Output every line below without omitting or altering anything.

(Saved data entries)
++++++++++++++++++++

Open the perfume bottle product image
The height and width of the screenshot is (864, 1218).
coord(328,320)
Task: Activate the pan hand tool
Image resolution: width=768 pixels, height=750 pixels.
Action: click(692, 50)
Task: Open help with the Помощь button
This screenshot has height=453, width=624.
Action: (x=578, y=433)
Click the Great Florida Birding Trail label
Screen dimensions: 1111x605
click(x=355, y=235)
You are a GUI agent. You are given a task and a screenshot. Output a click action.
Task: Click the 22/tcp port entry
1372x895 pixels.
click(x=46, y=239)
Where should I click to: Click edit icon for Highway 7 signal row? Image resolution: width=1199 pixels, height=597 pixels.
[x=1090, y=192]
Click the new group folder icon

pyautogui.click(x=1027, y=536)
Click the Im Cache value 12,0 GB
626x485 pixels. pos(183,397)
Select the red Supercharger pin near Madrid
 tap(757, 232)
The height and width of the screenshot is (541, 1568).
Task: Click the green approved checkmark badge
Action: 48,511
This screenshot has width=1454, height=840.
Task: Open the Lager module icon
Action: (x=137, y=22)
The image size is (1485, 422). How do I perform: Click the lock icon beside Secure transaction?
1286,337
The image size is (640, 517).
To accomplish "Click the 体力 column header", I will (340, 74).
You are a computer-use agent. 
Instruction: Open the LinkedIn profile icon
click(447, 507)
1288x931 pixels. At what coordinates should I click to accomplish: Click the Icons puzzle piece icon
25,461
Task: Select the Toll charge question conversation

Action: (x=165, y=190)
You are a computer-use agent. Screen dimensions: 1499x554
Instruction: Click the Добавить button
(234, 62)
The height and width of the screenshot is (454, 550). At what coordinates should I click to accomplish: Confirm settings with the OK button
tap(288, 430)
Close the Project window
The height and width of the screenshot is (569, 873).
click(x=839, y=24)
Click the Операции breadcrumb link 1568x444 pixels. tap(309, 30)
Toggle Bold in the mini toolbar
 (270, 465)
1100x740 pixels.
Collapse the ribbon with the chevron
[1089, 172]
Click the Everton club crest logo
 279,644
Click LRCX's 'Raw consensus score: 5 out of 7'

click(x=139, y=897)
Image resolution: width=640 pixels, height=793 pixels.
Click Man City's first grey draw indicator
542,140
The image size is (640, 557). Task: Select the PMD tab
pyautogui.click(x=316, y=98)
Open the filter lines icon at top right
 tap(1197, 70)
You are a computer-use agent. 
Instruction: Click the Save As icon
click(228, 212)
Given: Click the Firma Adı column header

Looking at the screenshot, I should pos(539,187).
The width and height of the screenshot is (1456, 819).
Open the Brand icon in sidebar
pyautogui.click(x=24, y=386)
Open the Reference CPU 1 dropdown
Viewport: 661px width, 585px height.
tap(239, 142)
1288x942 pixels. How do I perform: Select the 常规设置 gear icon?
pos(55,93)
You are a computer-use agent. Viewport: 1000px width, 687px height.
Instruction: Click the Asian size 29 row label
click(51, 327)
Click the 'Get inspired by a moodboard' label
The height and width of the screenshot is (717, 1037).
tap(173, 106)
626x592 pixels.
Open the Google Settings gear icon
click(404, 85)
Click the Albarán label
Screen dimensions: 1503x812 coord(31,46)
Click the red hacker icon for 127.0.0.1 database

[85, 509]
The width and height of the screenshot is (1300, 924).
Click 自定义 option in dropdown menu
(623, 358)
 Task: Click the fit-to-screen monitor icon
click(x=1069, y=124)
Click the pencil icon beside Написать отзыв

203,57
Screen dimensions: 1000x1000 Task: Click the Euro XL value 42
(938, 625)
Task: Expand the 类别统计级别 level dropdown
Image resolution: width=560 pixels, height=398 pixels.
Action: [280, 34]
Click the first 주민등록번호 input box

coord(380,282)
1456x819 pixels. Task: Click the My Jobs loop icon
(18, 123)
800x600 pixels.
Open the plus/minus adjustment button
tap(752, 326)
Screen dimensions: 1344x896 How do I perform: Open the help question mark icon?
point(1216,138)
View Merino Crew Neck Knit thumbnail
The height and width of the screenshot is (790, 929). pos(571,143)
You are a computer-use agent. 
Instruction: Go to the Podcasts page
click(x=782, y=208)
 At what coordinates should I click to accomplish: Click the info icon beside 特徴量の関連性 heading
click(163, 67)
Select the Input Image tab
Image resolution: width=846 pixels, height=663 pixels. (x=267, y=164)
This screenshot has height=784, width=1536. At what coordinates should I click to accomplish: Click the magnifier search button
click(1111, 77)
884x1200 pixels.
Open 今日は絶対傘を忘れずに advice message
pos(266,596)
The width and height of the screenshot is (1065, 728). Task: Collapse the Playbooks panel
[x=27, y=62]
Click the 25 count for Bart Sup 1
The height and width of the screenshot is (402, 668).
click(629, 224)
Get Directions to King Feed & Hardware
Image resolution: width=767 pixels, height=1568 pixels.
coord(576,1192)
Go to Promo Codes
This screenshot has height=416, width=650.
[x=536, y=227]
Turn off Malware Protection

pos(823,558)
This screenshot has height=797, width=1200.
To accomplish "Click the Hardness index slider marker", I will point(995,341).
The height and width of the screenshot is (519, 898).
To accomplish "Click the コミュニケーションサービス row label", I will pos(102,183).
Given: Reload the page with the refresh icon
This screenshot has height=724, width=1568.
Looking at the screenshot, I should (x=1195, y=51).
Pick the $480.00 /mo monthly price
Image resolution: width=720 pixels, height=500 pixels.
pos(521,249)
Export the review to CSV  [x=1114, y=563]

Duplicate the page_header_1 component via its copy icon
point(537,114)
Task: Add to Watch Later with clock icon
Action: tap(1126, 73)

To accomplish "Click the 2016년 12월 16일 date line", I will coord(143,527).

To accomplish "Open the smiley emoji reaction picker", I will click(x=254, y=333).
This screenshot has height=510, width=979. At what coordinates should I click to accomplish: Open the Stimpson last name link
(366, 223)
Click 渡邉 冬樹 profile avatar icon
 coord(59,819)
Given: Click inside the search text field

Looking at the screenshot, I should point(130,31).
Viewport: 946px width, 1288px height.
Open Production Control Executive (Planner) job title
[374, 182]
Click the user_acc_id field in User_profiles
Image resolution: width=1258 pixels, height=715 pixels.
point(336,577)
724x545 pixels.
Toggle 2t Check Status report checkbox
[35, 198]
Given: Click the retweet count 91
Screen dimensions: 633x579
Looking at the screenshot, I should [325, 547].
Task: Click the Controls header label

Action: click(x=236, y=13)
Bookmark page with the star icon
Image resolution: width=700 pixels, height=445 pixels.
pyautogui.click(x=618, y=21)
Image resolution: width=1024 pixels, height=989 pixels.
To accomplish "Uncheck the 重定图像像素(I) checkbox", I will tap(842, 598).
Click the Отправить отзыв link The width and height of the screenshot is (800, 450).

++++++++++++++++++++

#### [Answer space]
Open the perfume bottle product image
The height and width of the screenshot is (864, 1218).
coord(328,320)
Task: Activate the pan hand tool
Image resolution: width=768 pixels, height=750 pixels.
Action: click(692, 50)
Task: Open help with the Помощь button
This screenshot has height=453, width=624.
Action: (x=578, y=433)
Click the Great Florida Birding Trail label
Screen dimensions: 1111x605
click(x=355, y=235)
You are a GUI agent. You are given a task and a screenshot. Output a click action.
Task: Click the 22/tcp port entry
1372x895 pixels.
click(x=46, y=239)
Where should I click to: Click edit icon for Highway 7 signal row? Image resolution: width=1199 pixels, height=597 pixels.
[x=1090, y=192]
Click the new group folder icon

pyautogui.click(x=1027, y=536)
Click the Im Cache value 12,0 GB
626x485 pixels. pos(183,397)
Select the red Supercharger pin near Madrid
 tap(757, 232)
The height and width of the screenshot is (541, 1568).
Task: Click the green approved checkmark badge
Action: 48,511
This screenshot has width=1454, height=840.
Task: Open the Lager module icon
Action: (x=137, y=22)
The image size is (1485, 422). How do I perform: Click the lock icon beside Secure transaction?
1286,337
The image size is (640, 517).
To accomplish "Click the 体力 column header", I will (340, 74).
You are a computer-use agent. 
Instruction: Open the LinkedIn profile icon
click(447, 507)
1288x931 pixels. At what coordinates should I click to accomplish: Click the Icons puzzle piece icon
25,461
Task: Select the Toll charge question conversation

Action: (x=165, y=190)
You are a computer-use agent. Screen dimensions: 1499x554
Instruction: Click the Добавить button
(234, 62)
The height and width of the screenshot is (454, 550). At what coordinates should I click to accomplish: Confirm settings with the OK button
tap(288, 430)
Close the Project window
The height and width of the screenshot is (569, 873).
click(x=839, y=24)
Click the Операции breadcrumb link 1568x444 pixels. tap(309, 30)
Toggle Bold in the mini toolbar
 (270, 465)
1100x740 pixels.
Collapse the ribbon with the chevron
[1089, 172]
Click the Everton club crest logo
 279,644
Click LRCX's 'Raw consensus score: 5 out of 7'

click(x=139, y=897)
Image resolution: width=640 pixels, height=793 pixels.
Click Man City's first grey draw indicator
542,140
The image size is (640, 557). Task: Select the PMD tab
pyautogui.click(x=316, y=98)
Open the filter lines icon at top right
 tap(1197, 70)
You are a computer-use agent. 
Instruction: Click the Save As icon
click(228, 212)
Given: Click the Firma Adı column header

Looking at the screenshot, I should pos(539,187).
The width and height of the screenshot is (1456, 819).
Open the Brand icon in sidebar
pyautogui.click(x=24, y=386)
Open the Reference CPU 1 dropdown
Viewport: 661px width, 585px height.
tap(239, 142)
1288x942 pixels. How do I perform: Select the 常规设置 gear icon?
pos(55,93)
You are a computer-use agent. Viewport: 1000px width, 687px height.
Instruction: Click the Asian size 29 row label
click(51, 327)
Click the 'Get inspired by a moodboard' label
The height and width of the screenshot is (717, 1037).
tap(173, 106)
626x592 pixels.
Open the Google Settings gear icon
click(404, 85)
Click the Albarán label
Screen dimensions: 1503x812 coord(31,46)
Click the red hacker icon for 127.0.0.1 database

[85, 509]
The width and height of the screenshot is (1300, 924).
Click 自定义 option in dropdown menu
(623, 358)
 Task: Click the fit-to-screen monitor icon
click(x=1069, y=124)
Click the pencil icon beside Написать отзыв

203,57
Screen dimensions: 1000x1000 Task: Click the Euro XL value 42
(938, 625)
Task: Expand the 类别统计级别 level dropdown
Image resolution: width=560 pixels, height=398 pixels.
Action: [280, 34]
Click the first 주민등록번호 input box

coord(380,282)
1456x819 pixels. Task: Click the My Jobs loop icon
(18, 123)
800x600 pixels.
Open the plus/minus adjustment button
tap(752, 326)
Screen dimensions: 1344x896 How do I perform: Open the help question mark icon?
point(1216,138)
View Merino Crew Neck Knit thumbnail
The height and width of the screenshot is (790, 929). pos(571,143)
You are a computer-use agent. 
Instruction: Go to the Podcasts page
click(x=782, y=208)
 At what coordinates should I click to accomplish: Click the info icon beside 特徴量の関連性 heading
click(163, 67)
Select the Input Image tab
Image resolution: width=846 pixels, height=663 pixels. (x=267, y=164)
This screenshot has height=784, width=1536. At what coordinates should I click to accomplish: Click the magnifier search button
click(1111, 77)
884x1200 pixels.
Open 今日は絶対傘を忘れずに advice message
pos(266,596)
The width and height of the screenshot is (1065, 728). Task: Collapse the Playbooks panel
[x=27, y=62]
Click the 25 count for Bart Sup 1
The height and width of the screenshot is (402, 668).
click(629, 224)
Get Directions to King Feed & Hardware
Image resolution: width=767 pixels, height=1568 pixels.
coord(576,1192)
Go to Promo Codes
This screenshot has height=416, width=650.
[x=536, y=227]
Turn off Malware Protection

pos(823,558)
This screenshot has height=797, width=1200.
To accomplish "Click the Hardness index slider marker", I will point(995,341).
The height and width of the screenshot is (519, 898).
To accomplish "Click the コミュニケーションサービス row label", I will pos(102,183).
Given: Reload the page with the refresh icon
This screenshot has height=724, width=1568.
Looking at the screenshot, I should (x=1195, y=51).
Pick the $480.00 /mo monthly price
Image resolution: width=720 pixels, height=500 pixels.
pos(521,249)
Export the review to CSV  [x=1114, y=563]

Duplicate the page_header_1 component via its copy icon
point(537,114)
Task: Add to Watch Later with clock icon
Action: tap(1126, 73)

To accomplish "Click the 2016년 12월 16일 date line", I will coord(143,527).

To accomplish "Open the smiley emoji reaction picker", I will click(x=254, y=333).
This screenshot has height=510, width=979. At what coordinates should I click to accomplish: Open the Stimpson last name link
(366, 223)
Click 渡邉 冬樹 profile avatar icon
 coord(59,819)
Given: Click inside the search text field

Looking at the screenshot, I should point(130,31).
Viewport: 946px width, 1288px height.
Open Production Control Executive (Planner) job title
[374, 182]
Click the user_acc_id field in User_profiles
Image resolution: width=1258 pixels, height=715 pixels.
point(336,577)
724x545 pixels.
Toggle 2t Check Status report checkbox
[35, 198]
Given: Click the retweet count 91
Screen dimensions: 633x579
Looking at the screenshot, I should [325, 547].
Task: Click the Controls header label

Action: click(x=236, y=13)
Bookmark page with the star icon
Image resolution: width=700 pixels, height=445 pixels.
pyautogui.click(x=618, y=21)
Image resolution: width=1024 pixels, height=989 pixels.
To accomplish "Uncheck the 重定图像像素(I) checkbox", I will tap(842, 598).
Click the Отправить отзыв link The width and height of the screenshot is (800, 450).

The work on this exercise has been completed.